Trump didn’t wear a mask during his visit, but he did acknowledge the effects of the coronavirus pandemic.

“The same spirit of American determination that sends our people into space will conquer this disease on Earth [that] should’ve never happened.” he said. “Nothing, not even gravity itself, can hold Americans down or keep America back.”

The president also referred to the unrest that has roiled many of the nation’s cities after police in Minneapolis killed a black resident named George Floyd during a streetside encounter.

Trump said “we will stand with the family of George Floyd, with the peaceful protesters and with every law-abiding citizen who wants decency, civility, safety and security.” But he also said “my administration will stop mob violence.”

He claimed that the violence was being led by “radical left-wing groups” — but authorities in Minnesota say it’s not yet clear who’s responsible for provoking the violence. Some have said far-right groups appear to have encouraged their followers to descend on the state and take advantage of the crisis.

Trump talked up some coming attractions in space. “We have created the envy of the world and will soon be landing on Mars, and we’ll soon have the greatest weapons ever imagined in history,” he said. “I’ve already seen designs, and even I can’t believe it.” (That may be a reference to hypersonic weapons development.)

At the same time, he talked down the policies of the Obama administration. “When I first came into office, three and a half years ago, NASA had lost its way, and the excitement, energy and ambition, as almost everybody in this room knows, was gone,” Trump said.

Former Vice President Joe Biden, the presumptive Democratic nominee to run against Trump in November, took issue with that view. In a statement, Biden noted that NASA’s commercial crew program was started up during the Obama administration.

“This mission represents the culmination of work begun years ago, and which President Obama and I fought hard to ensure would become a reality,” Biden said.

Elon Musk in VAB
SpaceX CEO Elon Musk celebrates in NASA’s Vehicle Assembly Building after a SpaceX Falcon 9 rocket put two NASA astronauts into orbit. (GeekWire Photo / Kevin Lisota)

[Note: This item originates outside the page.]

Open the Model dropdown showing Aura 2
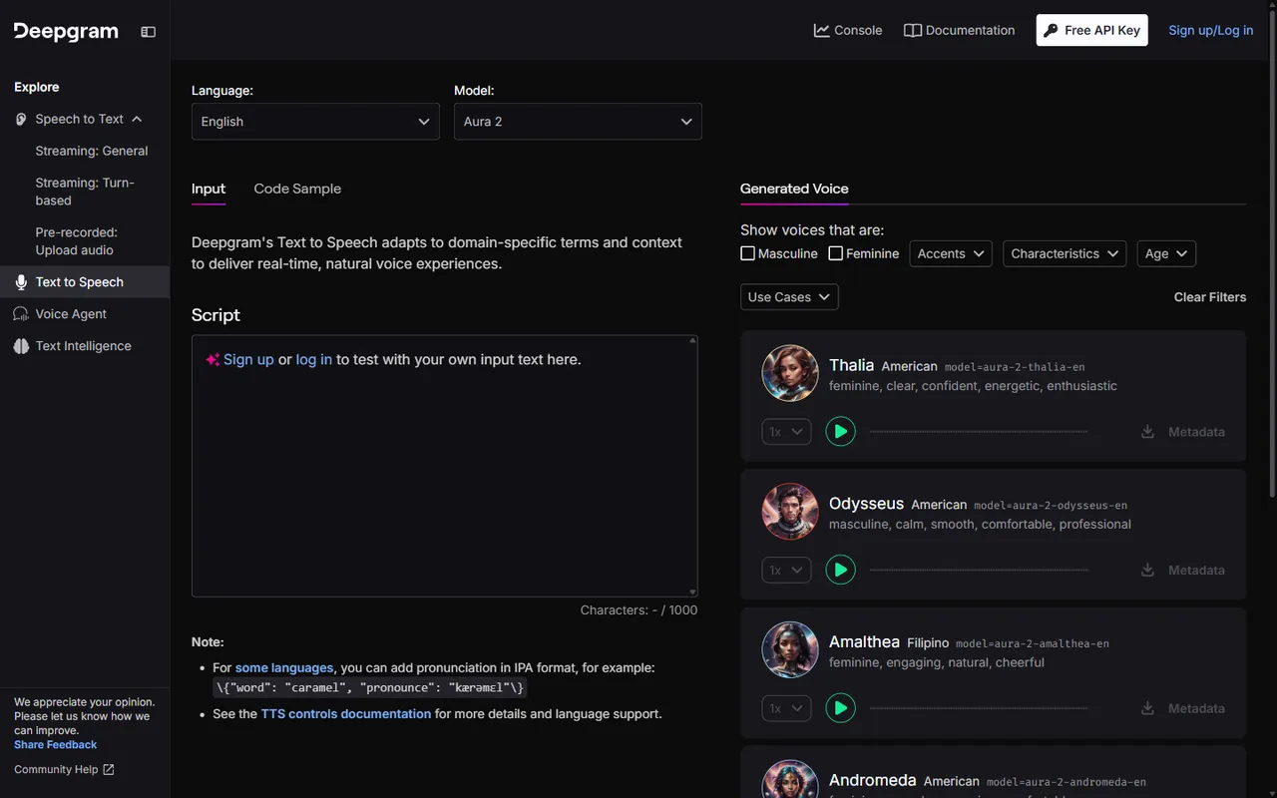Viewport: 1277px width, 798px height. click(578, 122)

During a post-launch news briefing, NASA Administrator Jim Bridenstine took a middle-of-the-road course: He praised the work done during the Obama administration by his predecessor, Charles Bolden, as well as the initiative shown by the Trump administration in setting a course for the moon and Mars.

“What is great about NASA is, we bring people together,” said Bridenstine, who was a Republican congressman representing an Oklahoma district before he was chosen to head NASA.

A new name in space: Crew Dragon’s astronauts christen their spaceship

SpaceX CEO Elon Musk, who received kudos from Trump at the Vehicle Assembly Building, agreed with Bridenstine’s sentiment. “We need more positive, good things in this world,” Musk said during the briefing.

Musk also managed to get in a diplomatic dig at Russian space chief Dmitry Rogozin, who said during the 2014 Ukraine crisis that U.S. sanctions against Russia would have a negative effect on NASA.

“After analyzing the sanctions against our space industry, I suggest to the USA to bring their astronauts to the International Space Station using a trampoline,” Rogozin said via his Russian-language Twitter account.

Today, Bridenstine noted that Rogozin sent out a statement that was “overwhelmingly congratulatory towards NASA and SpaceX.”

“The trampoline is working,” Musk quipped. “Inside joke.”